在R运行环境中,首先安装phastCons100way.UCSC.hg38包以及GenomicRanges等依赖包。载入运行环境后,对注释文件构造基因/lncRNA注释信息对象。对于蛋白编码基因,可以使用‘TxDb.Hsapiens.UCSC.hg38.knownGene’注释包,但为了对lncRNA注释,我们从GENCODE网站下载lncRNA注释文件,然后利用'GenomicFeatures'包从头构造注释信息。
通过构造注释对象并选择所有有表达序列部分的注释信息,验证所有染色体在保守性分支对象中是否存在。使用unlist函数将exonsbygene对象转换为GRanges对象。利用gscores函数提取所有econ部分的平均保守性分值,并将结果还原成以基因为单位。最后将信息提取出来,生成一个data.frame对象,从而获取基因名和保守性分值。
接下来,通过分析不同分组的lncRNA,发现肿瘤特异性的lncRNA(cancer-specific),多种肿瘤相关的lncRNA(moderate),以及所有肿瘤相关的lncRNA间并无显著差异。这揭示了可能与lncRNA的表达无关。

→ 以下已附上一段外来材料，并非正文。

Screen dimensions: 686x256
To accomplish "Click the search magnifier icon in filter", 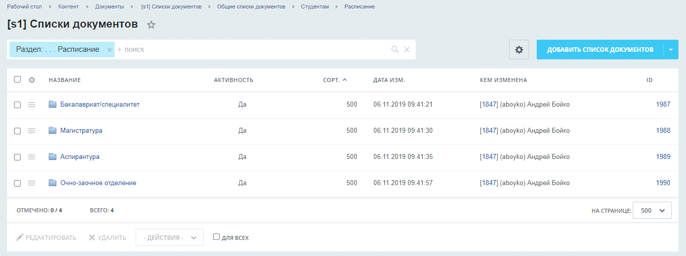I will pos(395,49).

进一步探究启动子区的保守性是否存在差异,使用promoters函数获取所有lncRNA的启动子注释信息,发现结果是转录本水平的注释而非基因水平。通过使用rtracklayer包解决问题,载入注释文件并筛选基因水平注释,定义启动子区域为转录起始位点上游1500bp,下游200bp。提取基因ID及保守性分值,最后得到数据框,显示肿瘤特异性lncRNA的转录启动子区序列保守性明显低于其他两组。
总结,通过尝试不同途径对LncRNA启动子区域序列保守性进行注释和分析,采用R-BioConductor工具显著加快了分析速度。利用提供的数据分析和注释包可以简化相关工作,节省时间,提高效率。